Но, знаете, у нее было отклонение – она была лесбиянкой. Помню, мы жили с ней в Одессе, в гостинице. В то время она очень страдала, потому что ее любимая женщина, Юнгер, бросила ее. Юнгер как бы изменила ей, став женой Акимова, художественного руководителя Ленинградского театра комедии. Юнгер уехала вместе с ним в Америку, и Раневская очень переживала это. Подробности я не имею права рассказывать. У нее была другая любовь. Она умела заботиться, она была хорошим мужем или женой, я этого не понимаю.

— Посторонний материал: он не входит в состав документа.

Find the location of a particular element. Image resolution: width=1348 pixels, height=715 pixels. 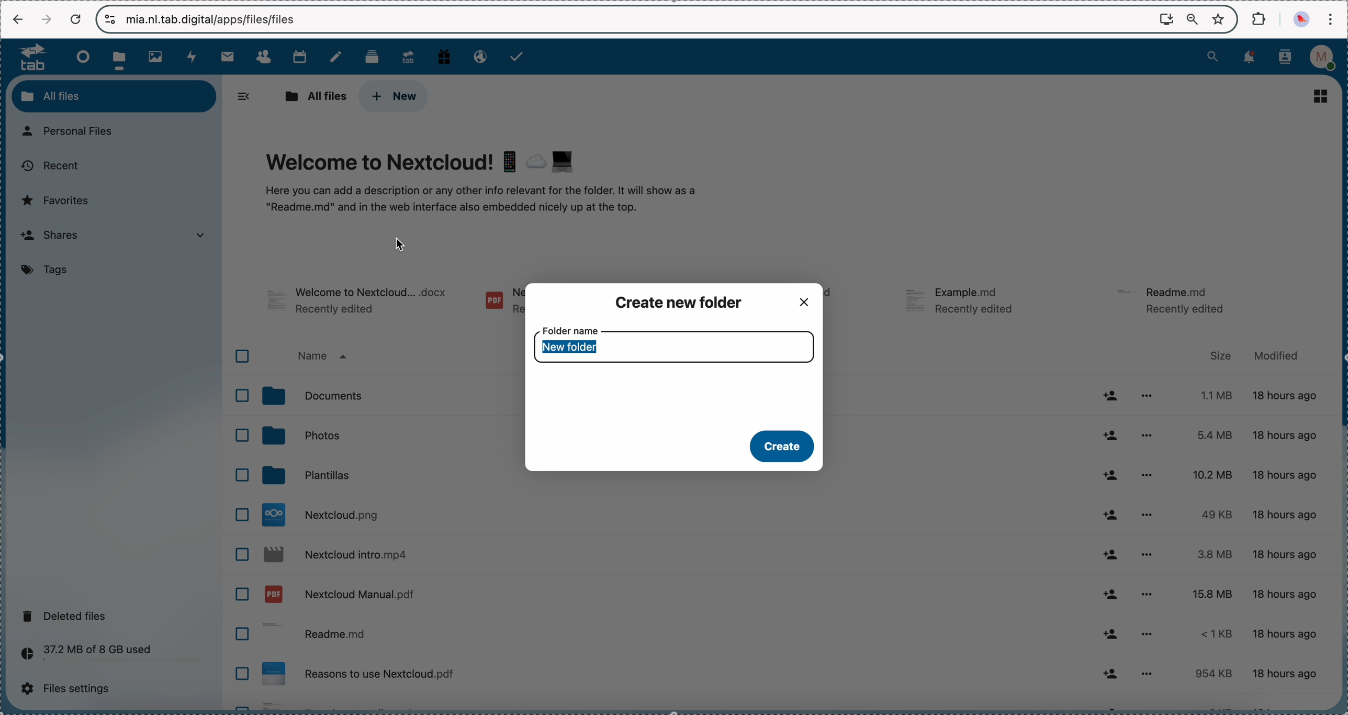

photos is located at coordinates (159, 57). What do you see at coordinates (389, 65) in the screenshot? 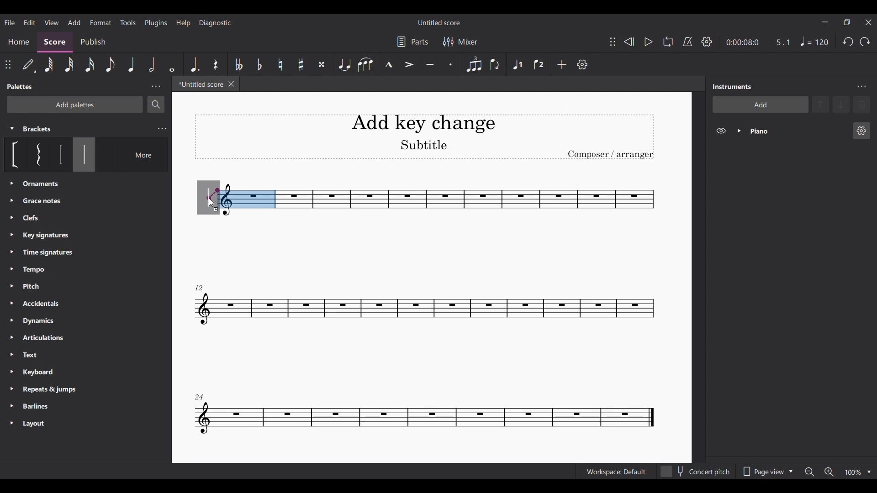
I see `Marcato` at bounding box center [389, 65].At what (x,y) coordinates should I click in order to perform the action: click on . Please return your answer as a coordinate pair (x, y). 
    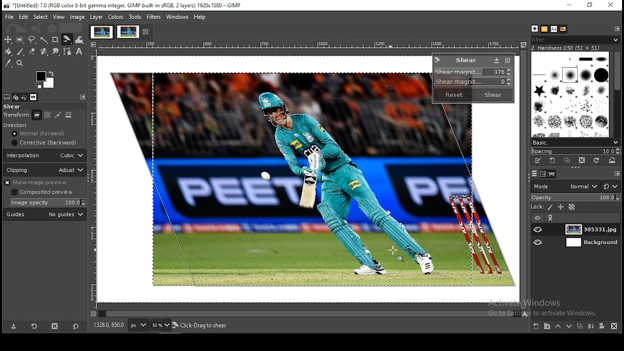
    Looking at the image, I should click on (496, 60). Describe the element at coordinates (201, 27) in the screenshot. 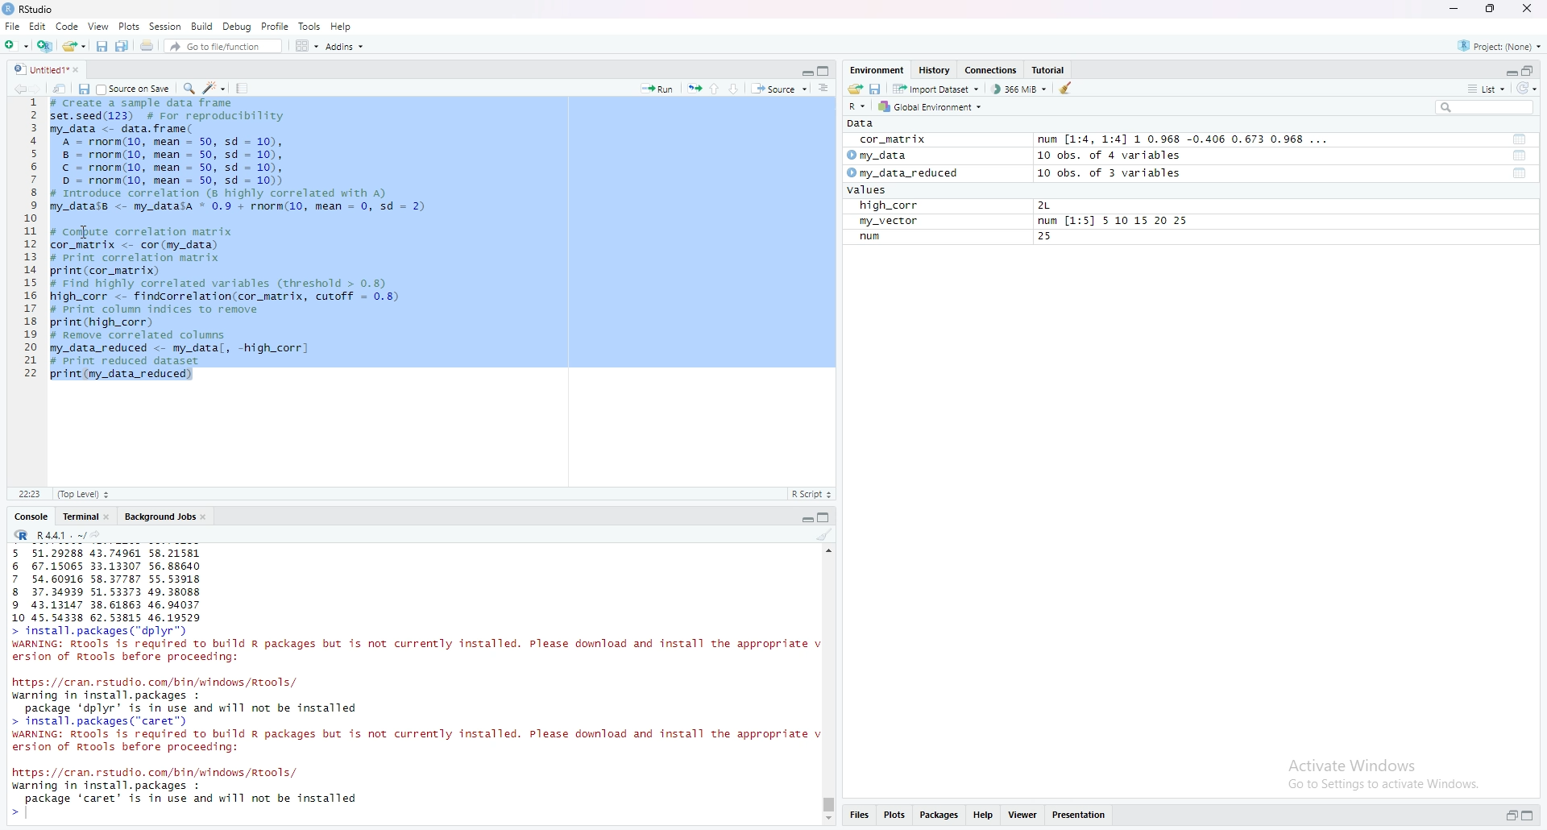

I see `Build` at that location.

В то время у меня была почти такая же ситуация, когда я сжигала все мосты и уходила от Рапоппорта. Я писала письмо своему, а она – своей. Мы рисовали с ней – я домик, а она осень. Помню, как она плакала, какие у нее были припадки… У нее сложный был характер.
Про ее отклонения, конечно, знали все, но никто об этом не говорил. Знали так же, как сегодня знают всех актеров гомосексуалистов, тем более, что законом это не запрещается. Кстати, у меня очень много друзей гомосексуалистов, и они делятся со мной своими проблемами…
У Раневской были очень почетные похороны. Гроб стоял на сцене театра Моссовета. Народу было больше, чем на похоронах Марецкой.
– Евгений Стеблов в интервью мне сказал: «В России настолько много талантов, что никто у нас ими не дорожит».
– Это действительно так. Это такой русский характер… Сколько забытых, совсем забытых актрис и актеров… Почему нам не стыдно за наше общество?.. Извините, я не могу разговаривать на эту тему.
– Вы встречаетесь сегодня со зрителями?
– Да. Общение со зрителями для меня один из самых любимых жанров. Я получаю от этого большое наслаждение.